Dyslexicon is the second and final album by the Philadelphia grunge band Dandelion, released in 1995. 

The band promoted the album by touring with Quicksand; they also played the 1995 Lollapalooza festival. Its first single, "Weird-Out", reached No. 14 on the Billboard Modern Rock Tracks chart.

Critical reception

The Philadelphia Inquirer determined that "the band rages through every cliche in the modern- rock lexicon yet manages to make each one as invigorating as a cold shower in a heat wave." Trouser Press wrote: "Despite the extra instrumentation ... Dyslexicon is bland, and an anticlimactic false ending provides a poetic inkling of the sputtering fade-out soon in store for this over-hyped band." 

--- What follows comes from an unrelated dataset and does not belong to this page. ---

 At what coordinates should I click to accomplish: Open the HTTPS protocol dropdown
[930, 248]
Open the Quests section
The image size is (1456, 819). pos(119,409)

The Hartford Courant stated: "Cut through the trippy fuzz that gives this album such a homogeneous throwback acid-rock feel, and you're into some seriously hard-core rock 'n' roll." The Record concluded that "there is an intriguingly ever-present babble of raw noise just beneath the surface of Dyslexicon, but the vague cliches of the song titles—'Super Cool', 'Weird-Out', 'Whatever'—bespeak a group directionless and muddled."

Track listing 
All tracks by Dandelion

"Pass the Stone" – 2:45
"Weird-Out" – 3:41
"Trailer Park Girl" – 3:16
"What a Drag" – 3:03
"Super Cool" – 4:31
"Retard" – 2:30
"False Alarm" – 2:00
"Tapped" – 5:17
"Whatever" – 1:47
"Snow Job" – 4:16
"Viva Kneval" – 3:44
"Melon from Heaven" – 4:51

Two promotional singles from the album were released, "Weird-Out" and "Trailer Park Girl." Both of these singles feature at least one or two remixes.